- [Kutipan Teks]
——

Tuhan
Yesus Kristus selama di dunia memanggil para murid yang dikehendaki-Nya, untuk
menyertai Dia dan mendidik mereka menurut teladan-Nya bagi Bapa dan perutusan
yang telah diterima-Nya dari Bapa ( Mrk 3:13-15). Ia
memulai keluarga baru bagi mereka yang siap menjalankan Kehendak Allah (Mrk
3:32-35). Setelah Ia naik ke surga, terbentuklah rukun hidup
persaudaraan di sekitar para rasul yang berhimpun sehati sejiwa dalam doa dan
puji-pujian (Kis 2:42-47; 4:32-35). Persekutuan jemaat perdana rasuli ini
menjadi pola acuan hidup Gereja di sepanjang sejarah.
Hidup bakti berjasa menghidupkan
kewajiban persaudaraan sebagai bentuk kesaksian akan Allah Tritunggal dalam Gereja
melalui hidup bersama dan cinta kasih persaudaraan. Hidup bakti menunjukkan
bahwa ikut serta dalam persekutuan Tritunggal dapat mengubah hubungan-hubungan
manusiawi dan menciptakan corak baru solidaritas. Para anggota hidup bakti
hidup bagi Allah dan dari Allah menampilkan keindahan persekutuan persaudaraan
serta memberi kesaksian akan kuasa rahmat yang mendamaikan, yang mengatasi
kecenderungan untuk terpecah belah dalam hati manusia dan masyarakat pada
umumnya.
Hidup Bakti Membangun Hidup Persaudaraan
Dalam Cinta Kasih
Dasar biblis hidup sebagai murid
Kristus menurut Injil dengan melaksanakan Perintah Baru Tuhan, yaitu saling
mengasihi seperti Ia mengasihi kita (Yoh 13:34). Cinta kasih mendorong Kristus
menyerahkan Diri sampai menjadi kurban termulia di Kalvari. Teladan Kristus
mendorong para murid-Nya memberikan cintakasih timbal balik
tanpa syarat. Mereka dituntut melayani sesama, siap siaga menampung sesama
seperti apa adanya tanpa menilai mereka (Mat 7:1-2), mengampuni tanpa batas
(Mat 18:22), hidup berbagi dalam segala sesuatu dalam semangat sehati sejiwa
dan dalam cintakasih yang tercurah dari Roh Kudus.

——

- [Cuplikan Data]
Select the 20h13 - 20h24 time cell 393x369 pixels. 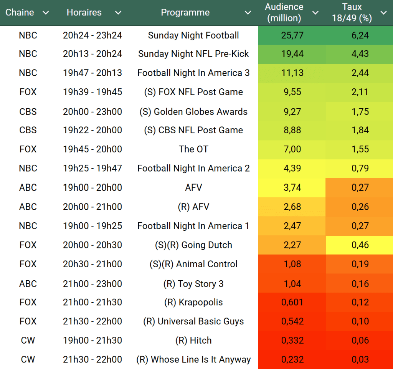(x=92, y=54)

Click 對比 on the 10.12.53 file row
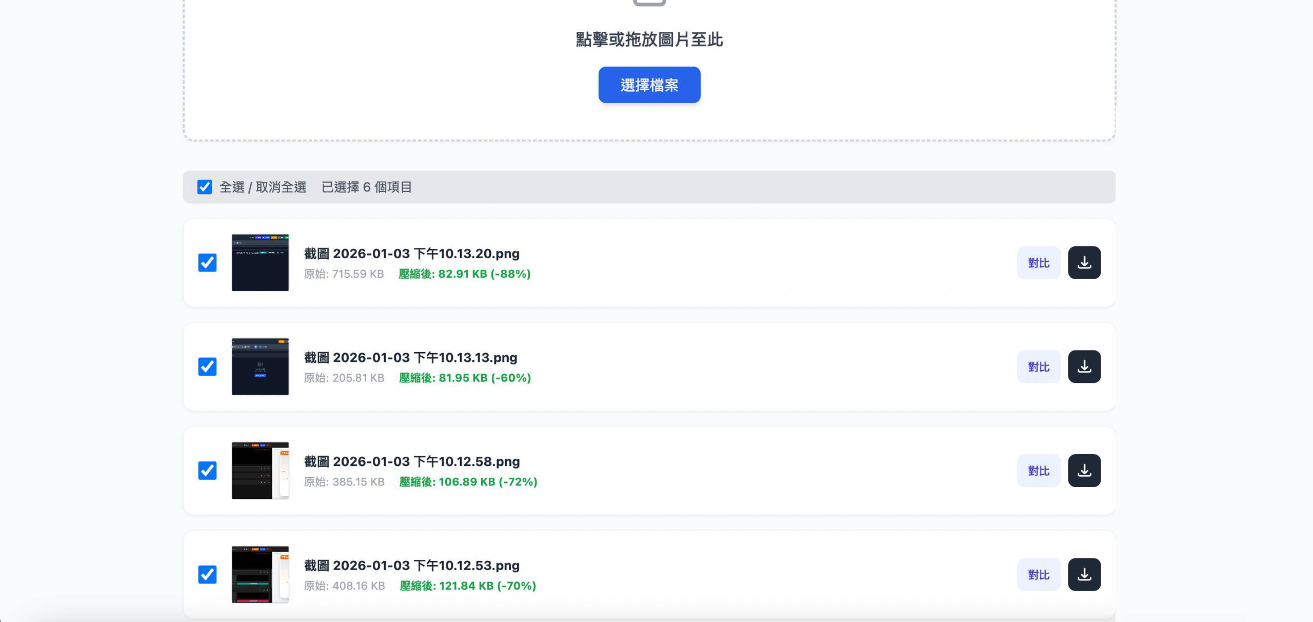pyautogui.click(x=1039, y=574)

——

- [Tugas Anda] Silakan lanjutkan teks tentang hidup bakti dan persaudaraan dalam cinta kasih, mulai setelah kalimat terakhir yang ada. Materi di atas tidak perlu digunakan.

- [Hasil Tugas]
Hidup persaudaraan sebagai hidup
bersama dalam cinta kasih menjadi lambang persekutuan gerejawi. Corak hidup
persaudaraan dipraktekkan secara khas dalam Tarekat religius dan Serikat hidup
apostolik dimana hidup komunitas beroleh relevansi khusus. Dimensi persaudaraan
juga terdapat pada institut sekular bahkan juga perorangan sekalipun. Dimensi
persaudaraan dihayati para pertapa eremit, para perawan dan janda yang
ditakdiskan dalam kesatuan dengan persekutuan gerejawi.
Hidup berkomunitas dalam semangat
persaudaraan bagaikan ruang yang disinari oleh Allah untuk mengalami kehadiran
tersembunyi Tuhan yang bangkit mulia (Mat 18:20). Hidup persaudaraan ini
dipupuk melalui sabda dan ekaristi, dimurnikan dalam sakramen tobat dan
ditopang oleh doa. Persekutuan hidup komuniter yang menjadi sumber hidup
persaudaraan dijiwai Roh Kudus untuk membimbing jiwa mengalami persekutuan
dengan Bapa, Putera dan Roh Kudus (1 Yoh 1:3). Roh Kudus lah yang membimbing
komunitas hidup bakti dalam menunaikan misi pelayanan mereka kepada Gereja dan
segenap umat manusia.
Relevansi Persaudaraan Hidup Bakti Dalam
Tugas Kepemimpinan
Setiap Tarekat Hidup Bakti memiliki
tradisi kepemimpinan yang dipilih melalui Kapitel atau pun Musyawarah Umum
untuk memilih Pemimpin menurut norma-norma yang digariskan Konstitusi
masing-masing dalam menyesuaikan kharisma dan warisan rohani sesuai
situasi-situasi sejarah dan budaya yang berubah-ubah dengan Terang Roh Kudus.
Peranan para pemimpin dalam hidup
bakti sangat penting bagi hidup rohani dan perutusan. Para pemimpin tarekat
tidak boleh melepaskan kewajibannya sebagai yang paling bertanggungjawab atas
komunitas dan pembimbing saudara-saudara dalam hidup rohani dan apostolik.
Pemimpin harus meneguhkan persekutuan persaudaraan dan tanda pelaksanaan
ketaatan religius. Pemimpin bertindak secara rohani dan persaudaraan
mengusahakan keputusan-keputusan yang melibatkan juga semua saudara dalam
tarekat. Pemimpin harus diterima, diakui dan dihormati oleh rekan
setarekat/sediosesan.
Relevansi Persaudaraan Hidup Bakti Bagi
Anggota Lanjut Usia (Lansia)
Perhatian terhadap anggota
tarekat/keuskupan yang lanjut usia dan sakit sangat penting dalam hidup
persaudaraan. Perawatan dan pemeliharaan para anggota
lansia bukan hanya berdasarkan kewajiban yang jelas untuk mengasihi dan
berterimakasih kepada mereka tetapi juga berdasarkan kesadaran bahwa kesaksian
dan misi mereka bagi Gereja dan Tarekat bernilai dan berpahala.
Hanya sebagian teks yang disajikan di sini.